To demonstrate the efficacy of our methods, we will use Microsoft Copilot as our guinea pig for the session, seeing how our newly found techniques manage to circumvent Microsoft’s responsible AI security layer.
Join us to explore the unique attack surface of enterprise copilots, and learn how to harden your own enterprise copilot to protect against the vulnerabilities we were able to discover.
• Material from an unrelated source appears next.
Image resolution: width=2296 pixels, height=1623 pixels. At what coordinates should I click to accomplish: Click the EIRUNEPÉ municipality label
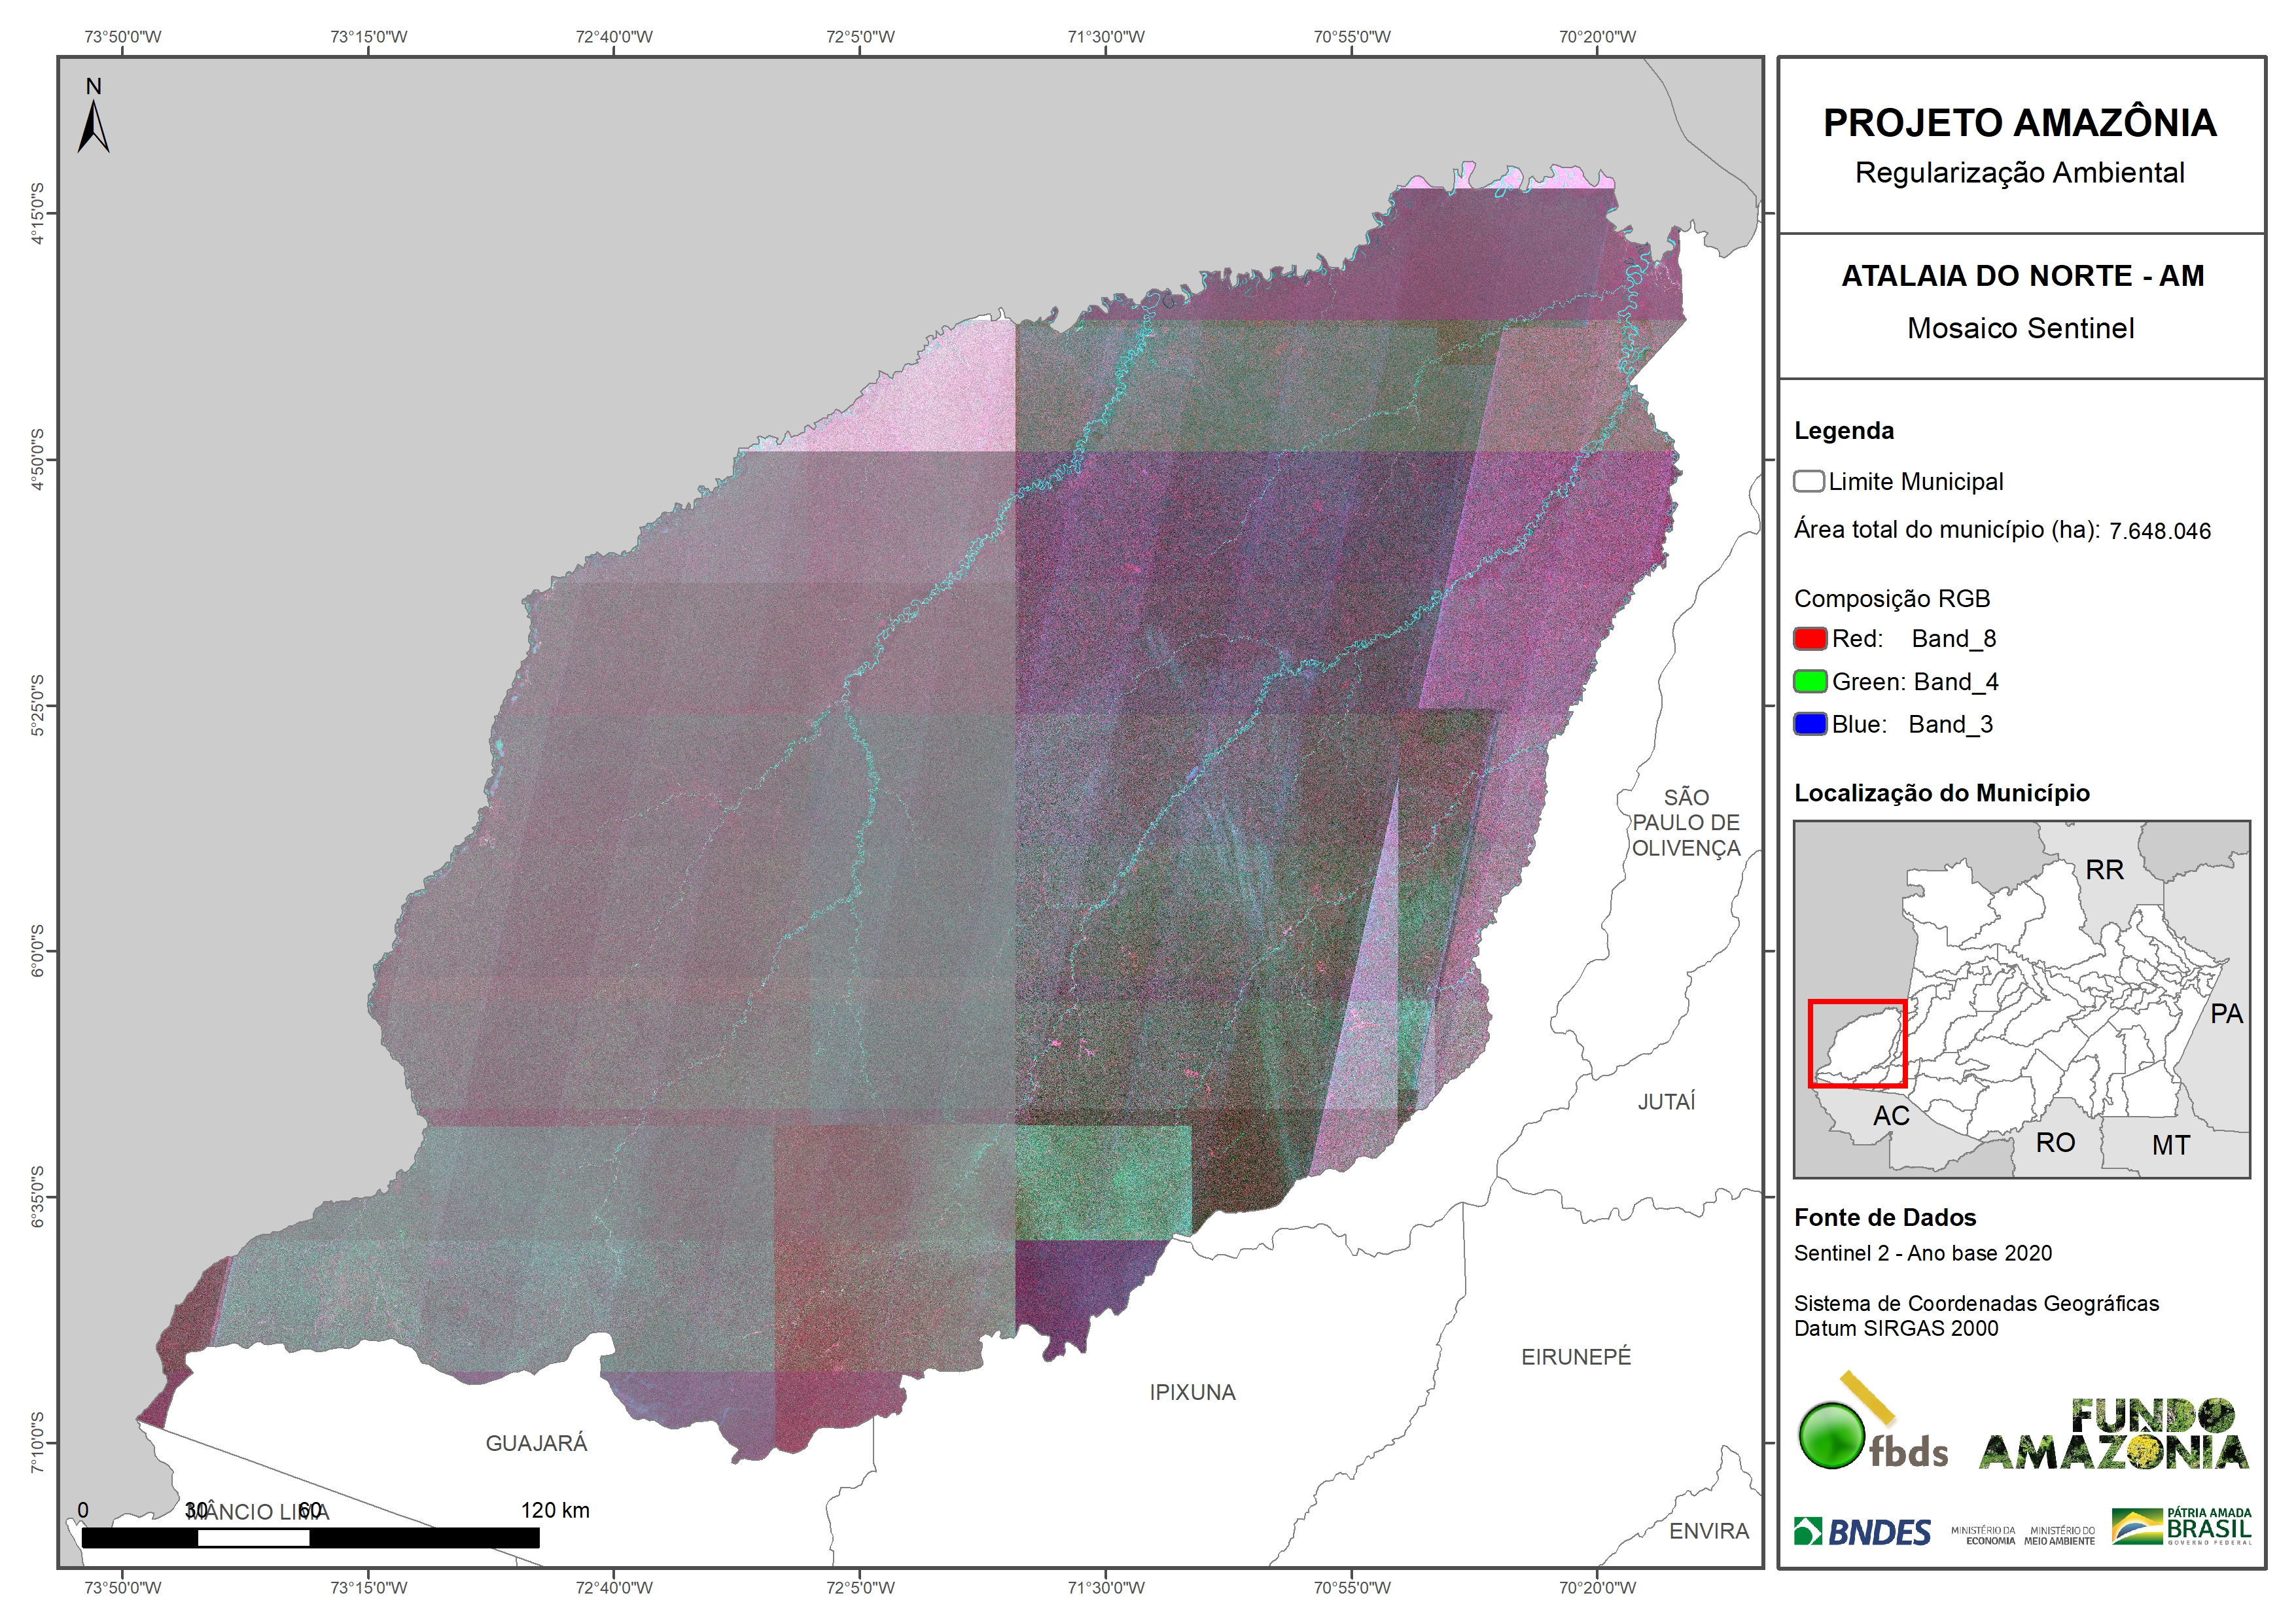click(x=1576, y=1357)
Intro: The promise of enterprise copilots
Enterprise copilots such as Microsoft Copilot and Salesforce Einstein promise to bring even further productivity gains into the enterprise. Providing the ability to ask questions about files and emails, summarize long documents for you, create Powerpoint presentations and much more. But with that promise comes also a great risk, overreliance. And this time it’s even worse.
Microsoft Copilot: Our guinea pig for the session
Microsoft has been pushing their Copilot anywhere they can think of. It’s their flagship AI product. We’re going to demonstrate all of the techniques directly on Microsoft Copilot. Showing how we can (easily) manipulate Microsoft’s responsible AI layer into acting completely irresponsibly.
Microsoft Copilot is built as a sophisticated RAG system. Upon getting the user’s prompt Copilot runs a query to search for the relevant documents, then appends the results to the user’s prompt and sends the full prompt - including context (i.e. relevant files’ contents) - directly to the LLM. This RAG architecture repeats itself across enterprise copilots and has notable exploits. Here we’ll deep dive into the architecture itself.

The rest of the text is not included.